• [DATA SUPPLIED]:
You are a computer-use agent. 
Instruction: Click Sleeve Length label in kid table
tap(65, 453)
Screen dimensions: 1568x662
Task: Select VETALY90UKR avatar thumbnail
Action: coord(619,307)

• [STATED GOAL]:
Rewrite the listing with "kid table" replaced by "children's size table", keeping every other line unchanged.

• [WRITTEN SOLUTION]:
You are a computer-use agent. 
Instruction: Click Sleeve Length label in children's size table
tap(65, 453)
Screen dimensions: 1568x662
Task: Select VETALY90UKR avatar thumbnail
Action: coord(619,307)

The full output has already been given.